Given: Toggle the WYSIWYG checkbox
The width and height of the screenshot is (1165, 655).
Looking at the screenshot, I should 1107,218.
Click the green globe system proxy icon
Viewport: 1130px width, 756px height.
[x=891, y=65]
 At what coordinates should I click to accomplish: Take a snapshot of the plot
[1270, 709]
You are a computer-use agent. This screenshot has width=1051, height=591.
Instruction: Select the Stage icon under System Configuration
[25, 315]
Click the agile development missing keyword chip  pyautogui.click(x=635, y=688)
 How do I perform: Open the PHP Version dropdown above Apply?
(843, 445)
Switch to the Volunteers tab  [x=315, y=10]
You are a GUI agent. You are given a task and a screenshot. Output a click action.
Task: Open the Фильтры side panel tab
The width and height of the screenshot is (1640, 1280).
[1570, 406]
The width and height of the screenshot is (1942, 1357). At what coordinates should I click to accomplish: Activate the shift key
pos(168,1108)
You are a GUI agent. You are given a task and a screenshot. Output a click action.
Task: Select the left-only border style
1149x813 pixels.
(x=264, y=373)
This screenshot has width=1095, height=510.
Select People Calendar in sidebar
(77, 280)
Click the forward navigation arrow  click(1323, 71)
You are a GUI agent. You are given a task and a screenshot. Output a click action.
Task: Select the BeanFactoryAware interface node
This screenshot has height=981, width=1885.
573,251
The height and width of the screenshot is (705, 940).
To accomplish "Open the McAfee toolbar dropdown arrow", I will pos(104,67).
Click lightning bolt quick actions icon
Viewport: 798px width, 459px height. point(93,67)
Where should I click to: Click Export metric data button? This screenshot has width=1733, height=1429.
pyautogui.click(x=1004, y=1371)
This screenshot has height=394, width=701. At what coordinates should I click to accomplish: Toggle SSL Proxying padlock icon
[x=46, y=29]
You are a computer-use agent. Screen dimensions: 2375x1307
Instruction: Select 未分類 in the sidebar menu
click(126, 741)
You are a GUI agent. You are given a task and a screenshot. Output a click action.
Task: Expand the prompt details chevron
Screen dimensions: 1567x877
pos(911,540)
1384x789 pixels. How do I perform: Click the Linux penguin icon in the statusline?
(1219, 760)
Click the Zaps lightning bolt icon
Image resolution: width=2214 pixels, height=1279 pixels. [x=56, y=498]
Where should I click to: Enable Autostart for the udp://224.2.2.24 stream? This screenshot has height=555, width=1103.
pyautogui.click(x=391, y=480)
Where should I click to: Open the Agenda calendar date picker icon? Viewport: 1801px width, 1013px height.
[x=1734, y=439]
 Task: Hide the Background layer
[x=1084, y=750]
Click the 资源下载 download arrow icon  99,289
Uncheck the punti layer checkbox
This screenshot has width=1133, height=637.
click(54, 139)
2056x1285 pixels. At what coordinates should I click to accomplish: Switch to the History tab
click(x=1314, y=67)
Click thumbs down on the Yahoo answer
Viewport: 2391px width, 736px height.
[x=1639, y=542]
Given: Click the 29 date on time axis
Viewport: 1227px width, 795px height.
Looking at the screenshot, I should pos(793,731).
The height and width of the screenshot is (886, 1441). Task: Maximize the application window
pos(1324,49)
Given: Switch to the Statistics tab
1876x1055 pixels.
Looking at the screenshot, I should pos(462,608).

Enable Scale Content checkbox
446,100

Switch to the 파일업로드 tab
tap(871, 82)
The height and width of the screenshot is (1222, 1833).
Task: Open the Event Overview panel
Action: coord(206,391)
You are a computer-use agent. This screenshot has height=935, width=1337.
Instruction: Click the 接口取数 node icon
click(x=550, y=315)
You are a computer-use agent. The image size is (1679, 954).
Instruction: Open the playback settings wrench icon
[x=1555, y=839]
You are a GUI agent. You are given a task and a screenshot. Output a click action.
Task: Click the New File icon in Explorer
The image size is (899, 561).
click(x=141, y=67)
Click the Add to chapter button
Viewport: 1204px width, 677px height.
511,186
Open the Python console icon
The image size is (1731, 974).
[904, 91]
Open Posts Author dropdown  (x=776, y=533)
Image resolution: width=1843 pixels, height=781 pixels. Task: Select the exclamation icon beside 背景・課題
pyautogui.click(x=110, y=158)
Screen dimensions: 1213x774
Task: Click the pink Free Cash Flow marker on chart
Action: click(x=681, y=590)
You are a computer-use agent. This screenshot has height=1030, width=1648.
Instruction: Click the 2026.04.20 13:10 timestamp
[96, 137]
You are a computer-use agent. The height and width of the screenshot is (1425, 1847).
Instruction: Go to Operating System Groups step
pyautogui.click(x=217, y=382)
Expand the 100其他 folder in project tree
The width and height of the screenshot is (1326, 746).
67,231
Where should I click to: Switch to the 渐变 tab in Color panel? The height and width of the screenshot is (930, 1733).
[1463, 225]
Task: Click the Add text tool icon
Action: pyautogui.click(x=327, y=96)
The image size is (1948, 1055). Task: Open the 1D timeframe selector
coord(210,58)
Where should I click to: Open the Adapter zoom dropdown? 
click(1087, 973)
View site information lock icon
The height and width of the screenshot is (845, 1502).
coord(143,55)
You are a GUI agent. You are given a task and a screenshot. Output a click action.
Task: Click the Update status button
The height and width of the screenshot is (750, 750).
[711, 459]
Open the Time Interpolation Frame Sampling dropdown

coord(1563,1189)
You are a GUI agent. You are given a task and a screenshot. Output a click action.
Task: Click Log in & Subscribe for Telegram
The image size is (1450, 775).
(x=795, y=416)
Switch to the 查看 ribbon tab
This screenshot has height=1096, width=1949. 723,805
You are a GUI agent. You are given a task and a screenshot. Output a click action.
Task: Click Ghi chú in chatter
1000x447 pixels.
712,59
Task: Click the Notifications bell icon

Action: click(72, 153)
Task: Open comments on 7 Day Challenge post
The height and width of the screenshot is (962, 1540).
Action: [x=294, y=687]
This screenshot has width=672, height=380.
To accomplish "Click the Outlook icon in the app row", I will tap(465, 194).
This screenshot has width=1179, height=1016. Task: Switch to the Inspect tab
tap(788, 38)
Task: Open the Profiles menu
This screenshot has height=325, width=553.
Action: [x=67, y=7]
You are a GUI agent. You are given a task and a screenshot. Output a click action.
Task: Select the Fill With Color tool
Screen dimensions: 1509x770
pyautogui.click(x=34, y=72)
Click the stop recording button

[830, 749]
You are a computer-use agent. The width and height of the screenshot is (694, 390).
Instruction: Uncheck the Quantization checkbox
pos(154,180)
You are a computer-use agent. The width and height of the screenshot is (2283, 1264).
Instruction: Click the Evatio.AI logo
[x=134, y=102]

┄┄┄┄┄┄┄┄┄┄

[What to do]:
Which of the lines above hold the word "will"? Copy each one.

[Expected answer]:
To accomplish "Open the McAfee toolbar dropdown arrow", I will pos(104,67).
To accomplish "Click the Outlook icon in the app row", I will tap(465, 194).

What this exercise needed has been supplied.